Stored records
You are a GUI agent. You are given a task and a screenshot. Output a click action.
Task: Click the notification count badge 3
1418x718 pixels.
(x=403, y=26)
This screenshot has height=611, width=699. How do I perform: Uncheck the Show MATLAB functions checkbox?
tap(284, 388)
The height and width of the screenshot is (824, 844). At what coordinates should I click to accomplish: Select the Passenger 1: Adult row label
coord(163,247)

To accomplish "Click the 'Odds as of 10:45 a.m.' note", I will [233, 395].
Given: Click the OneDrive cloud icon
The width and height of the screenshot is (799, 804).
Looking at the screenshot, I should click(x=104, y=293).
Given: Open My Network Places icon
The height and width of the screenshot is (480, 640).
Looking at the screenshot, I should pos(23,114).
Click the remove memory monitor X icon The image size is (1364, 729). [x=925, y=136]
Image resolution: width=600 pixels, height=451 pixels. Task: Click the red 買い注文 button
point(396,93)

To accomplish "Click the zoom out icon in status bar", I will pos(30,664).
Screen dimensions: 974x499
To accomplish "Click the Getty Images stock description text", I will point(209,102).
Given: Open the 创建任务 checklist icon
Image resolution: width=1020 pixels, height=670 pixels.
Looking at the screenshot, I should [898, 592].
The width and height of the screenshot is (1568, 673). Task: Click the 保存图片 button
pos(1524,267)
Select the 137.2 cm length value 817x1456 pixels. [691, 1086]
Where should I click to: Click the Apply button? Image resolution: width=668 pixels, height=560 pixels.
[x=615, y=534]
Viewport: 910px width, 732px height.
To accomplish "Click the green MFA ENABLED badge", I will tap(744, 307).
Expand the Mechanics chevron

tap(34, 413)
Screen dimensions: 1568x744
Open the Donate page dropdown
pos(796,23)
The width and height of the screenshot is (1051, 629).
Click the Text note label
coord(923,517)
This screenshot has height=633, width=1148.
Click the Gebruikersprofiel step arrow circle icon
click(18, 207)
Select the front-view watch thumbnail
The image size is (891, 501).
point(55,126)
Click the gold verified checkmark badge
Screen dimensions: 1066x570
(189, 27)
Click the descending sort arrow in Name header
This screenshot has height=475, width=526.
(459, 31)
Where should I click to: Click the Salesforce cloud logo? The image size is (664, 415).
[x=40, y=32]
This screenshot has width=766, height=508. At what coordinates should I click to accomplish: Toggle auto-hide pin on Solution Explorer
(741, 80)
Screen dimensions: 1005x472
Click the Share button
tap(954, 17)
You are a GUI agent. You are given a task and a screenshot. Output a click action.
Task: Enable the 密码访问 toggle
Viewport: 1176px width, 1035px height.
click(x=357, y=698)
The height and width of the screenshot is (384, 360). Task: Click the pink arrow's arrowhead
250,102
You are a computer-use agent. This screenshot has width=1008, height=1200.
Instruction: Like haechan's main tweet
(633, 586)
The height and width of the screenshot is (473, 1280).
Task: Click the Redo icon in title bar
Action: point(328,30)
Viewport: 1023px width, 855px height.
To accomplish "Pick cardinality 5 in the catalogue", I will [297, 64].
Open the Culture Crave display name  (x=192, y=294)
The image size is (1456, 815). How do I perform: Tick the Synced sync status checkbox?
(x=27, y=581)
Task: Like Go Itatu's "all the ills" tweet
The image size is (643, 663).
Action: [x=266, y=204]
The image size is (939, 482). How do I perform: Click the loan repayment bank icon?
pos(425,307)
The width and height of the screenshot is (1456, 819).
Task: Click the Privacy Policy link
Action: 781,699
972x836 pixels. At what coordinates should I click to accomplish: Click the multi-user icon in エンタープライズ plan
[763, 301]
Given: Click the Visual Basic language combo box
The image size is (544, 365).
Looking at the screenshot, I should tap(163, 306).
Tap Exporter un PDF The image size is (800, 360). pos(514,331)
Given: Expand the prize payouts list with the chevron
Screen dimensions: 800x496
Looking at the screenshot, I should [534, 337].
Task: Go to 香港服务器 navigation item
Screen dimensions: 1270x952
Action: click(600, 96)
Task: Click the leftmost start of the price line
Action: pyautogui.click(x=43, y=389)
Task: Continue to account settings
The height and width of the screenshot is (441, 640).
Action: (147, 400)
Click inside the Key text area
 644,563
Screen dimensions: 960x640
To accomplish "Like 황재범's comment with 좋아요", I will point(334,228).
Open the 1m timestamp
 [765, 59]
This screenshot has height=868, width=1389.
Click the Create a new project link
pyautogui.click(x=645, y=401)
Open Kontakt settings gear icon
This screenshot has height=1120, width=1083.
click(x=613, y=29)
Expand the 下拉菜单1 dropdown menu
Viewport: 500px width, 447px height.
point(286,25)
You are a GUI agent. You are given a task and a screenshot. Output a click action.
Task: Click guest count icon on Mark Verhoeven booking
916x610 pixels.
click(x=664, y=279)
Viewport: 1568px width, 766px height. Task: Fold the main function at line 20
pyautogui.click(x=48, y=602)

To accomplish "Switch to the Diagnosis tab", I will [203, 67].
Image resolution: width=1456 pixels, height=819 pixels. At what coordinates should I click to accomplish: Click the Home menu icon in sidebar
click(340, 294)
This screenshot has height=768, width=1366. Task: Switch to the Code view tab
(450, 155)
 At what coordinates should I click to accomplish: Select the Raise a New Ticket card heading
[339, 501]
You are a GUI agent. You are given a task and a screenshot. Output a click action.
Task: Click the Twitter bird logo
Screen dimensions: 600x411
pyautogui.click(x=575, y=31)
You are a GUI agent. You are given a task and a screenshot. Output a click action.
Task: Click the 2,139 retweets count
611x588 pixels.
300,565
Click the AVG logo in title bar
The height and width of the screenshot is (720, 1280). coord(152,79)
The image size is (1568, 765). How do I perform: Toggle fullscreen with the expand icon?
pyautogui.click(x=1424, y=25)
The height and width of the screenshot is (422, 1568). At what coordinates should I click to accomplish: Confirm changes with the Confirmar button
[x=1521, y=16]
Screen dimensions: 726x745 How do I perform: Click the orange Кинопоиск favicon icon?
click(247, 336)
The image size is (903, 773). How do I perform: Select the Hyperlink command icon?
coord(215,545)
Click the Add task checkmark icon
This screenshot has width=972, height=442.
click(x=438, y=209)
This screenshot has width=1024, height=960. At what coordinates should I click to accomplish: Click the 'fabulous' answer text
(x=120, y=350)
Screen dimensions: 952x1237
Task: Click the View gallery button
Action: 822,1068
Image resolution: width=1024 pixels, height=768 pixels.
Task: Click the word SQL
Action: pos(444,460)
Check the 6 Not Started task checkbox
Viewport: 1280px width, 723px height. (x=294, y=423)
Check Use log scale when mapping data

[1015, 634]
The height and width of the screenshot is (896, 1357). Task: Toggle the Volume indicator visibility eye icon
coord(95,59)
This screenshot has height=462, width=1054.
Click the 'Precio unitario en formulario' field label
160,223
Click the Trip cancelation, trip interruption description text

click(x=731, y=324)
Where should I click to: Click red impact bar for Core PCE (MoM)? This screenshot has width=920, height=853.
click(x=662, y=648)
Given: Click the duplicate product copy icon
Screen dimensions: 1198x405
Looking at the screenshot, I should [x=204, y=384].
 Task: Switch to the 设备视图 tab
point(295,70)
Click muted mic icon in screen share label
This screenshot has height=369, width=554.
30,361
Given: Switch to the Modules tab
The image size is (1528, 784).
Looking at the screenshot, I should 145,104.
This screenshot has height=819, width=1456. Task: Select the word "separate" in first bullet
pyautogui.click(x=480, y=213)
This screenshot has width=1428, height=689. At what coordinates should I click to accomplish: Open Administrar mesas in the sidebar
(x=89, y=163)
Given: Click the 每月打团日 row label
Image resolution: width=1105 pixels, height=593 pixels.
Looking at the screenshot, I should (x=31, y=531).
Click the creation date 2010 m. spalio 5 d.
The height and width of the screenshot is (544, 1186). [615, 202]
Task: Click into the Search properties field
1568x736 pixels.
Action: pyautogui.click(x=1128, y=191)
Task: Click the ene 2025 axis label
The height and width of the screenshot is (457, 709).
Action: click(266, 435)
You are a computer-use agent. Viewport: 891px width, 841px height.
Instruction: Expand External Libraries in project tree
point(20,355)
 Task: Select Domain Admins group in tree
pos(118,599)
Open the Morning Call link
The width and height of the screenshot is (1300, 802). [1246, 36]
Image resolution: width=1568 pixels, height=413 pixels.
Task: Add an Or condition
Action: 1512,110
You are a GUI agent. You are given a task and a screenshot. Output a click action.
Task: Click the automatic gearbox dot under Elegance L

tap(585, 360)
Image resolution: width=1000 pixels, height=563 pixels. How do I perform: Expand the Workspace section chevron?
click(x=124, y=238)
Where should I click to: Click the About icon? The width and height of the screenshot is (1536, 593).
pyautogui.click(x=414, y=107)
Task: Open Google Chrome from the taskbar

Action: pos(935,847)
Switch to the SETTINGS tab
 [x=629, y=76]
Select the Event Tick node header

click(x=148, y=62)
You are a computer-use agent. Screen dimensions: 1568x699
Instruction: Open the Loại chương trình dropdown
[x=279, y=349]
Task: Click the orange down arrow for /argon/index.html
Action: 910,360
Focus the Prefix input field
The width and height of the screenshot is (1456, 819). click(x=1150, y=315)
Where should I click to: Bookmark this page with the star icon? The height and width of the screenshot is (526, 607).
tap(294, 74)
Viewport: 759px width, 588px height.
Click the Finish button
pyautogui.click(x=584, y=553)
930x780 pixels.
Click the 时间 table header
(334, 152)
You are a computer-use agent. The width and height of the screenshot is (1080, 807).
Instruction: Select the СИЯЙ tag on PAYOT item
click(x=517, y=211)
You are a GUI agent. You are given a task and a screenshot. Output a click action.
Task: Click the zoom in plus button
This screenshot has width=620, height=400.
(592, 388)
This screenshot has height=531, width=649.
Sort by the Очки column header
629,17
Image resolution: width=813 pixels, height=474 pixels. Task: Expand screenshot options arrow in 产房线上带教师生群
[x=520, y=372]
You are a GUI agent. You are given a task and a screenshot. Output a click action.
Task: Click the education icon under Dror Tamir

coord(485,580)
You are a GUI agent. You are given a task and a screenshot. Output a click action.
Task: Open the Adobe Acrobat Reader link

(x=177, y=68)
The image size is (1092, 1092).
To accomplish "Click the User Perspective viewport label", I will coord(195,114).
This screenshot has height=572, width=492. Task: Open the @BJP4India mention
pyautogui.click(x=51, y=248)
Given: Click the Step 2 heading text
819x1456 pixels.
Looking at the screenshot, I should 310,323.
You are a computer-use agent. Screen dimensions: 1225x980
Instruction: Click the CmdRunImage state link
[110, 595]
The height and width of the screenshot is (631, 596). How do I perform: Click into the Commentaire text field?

● WORK ITEM: In the entries above, which lines hold the string "into"? Report all of them.

● SOLUTION TO THIS EXERCISE:
Task: Click into the Search properties field
The height and width of the screenshot is (631, 596). How do I perform: Click into the Commentaire text field?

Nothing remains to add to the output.